A small crowd gathered—a few well-dressed drunken revelers on their way to home and hangovers, a few delivery men, a few children whose parents were home abed, a few men and women lucky enough to have work but not lucky enough to have a holiday, a few indigents on their way from one cold stoop to another. The crowd seemed sympathetic to Susan’s plight, and indifferent to Jack’s. Those who did not look on this accident as an attempted murder were inclined to look on it as a failed seduction. Jack’s only ally was a particularly drunken man in a broken top hat who kept calling out, “Marry the girl, and then she’ll do whatever you want.” Eventually, the police arrived, and tossed the drunken man’s cape over the hood of the car to Susan. She wrapped it around her tightly, and thanked the policeman. Soon a truck from a garage arrived. A chain was attached to the already smashed bumper of Jack’s car, which was pulled free from the facade of the insurance building.
Four policemen instantly supported Susan away from the rece
ssed doorway, and ignored Jack’s cries. When the automobile was pulled free of the building, the front portion of the car dropped heavily to the ground, and the steering wheel jammed even more tightly into Jack’s abdomen.
Jack felt one of his ribs crack.
“Ohh—” he started to groan.
Then another one went as well.
“So tell me exactly what you said to her,” said Barbara impatiently.
“Said to whom?” moaned Jack. Formerly no bed had been long enough for Jack’s legs.

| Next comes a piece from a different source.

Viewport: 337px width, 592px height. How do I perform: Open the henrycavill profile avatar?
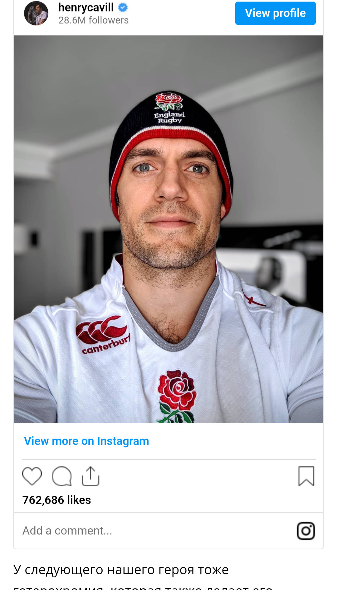click(36, 13)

Now no bed could be too soft for his ribs. Bandages were wrapped tightly around his chest. He felt he had to struggle for every breath. Beneath his neck was what could be described only as a wide, tender bruise. It was the only thing he wanted to think about.
“To her,” sighed Barbara. “To that chanteuse. To Susan …”
Jack remembered Susan—with no particular fondness. She only made him think of his two broken ribs, the circle of pain that used to be his chest, and oh yes, his viridian roadster. Perhaps his ribs would repair themselves. His automobile wouldn’t. “Call Harmon,” Jack pleaded.
“Harmon?” echoed Barbara, pacing with a cigarette whose smoke—Jack predicted—was going to make it even more difficult for him to breathe. “Harmon won’t say anything about the girl. Pardon me, the chit. Harmon knows what I feel about that sort.”
“No,” whispered Jack, deciding that in his life up to this point he had been entirely profligate with his breath. Surely he could get along just as well on only half as many in-and exhalations. “Have him send over some of his good brandy.”
“I hate brandy!” Barbara fumed. “And what has brandy to do with what you said to that girl?”
“The brandy is for me,” said Jack weakly. “It might help to ease the pain.”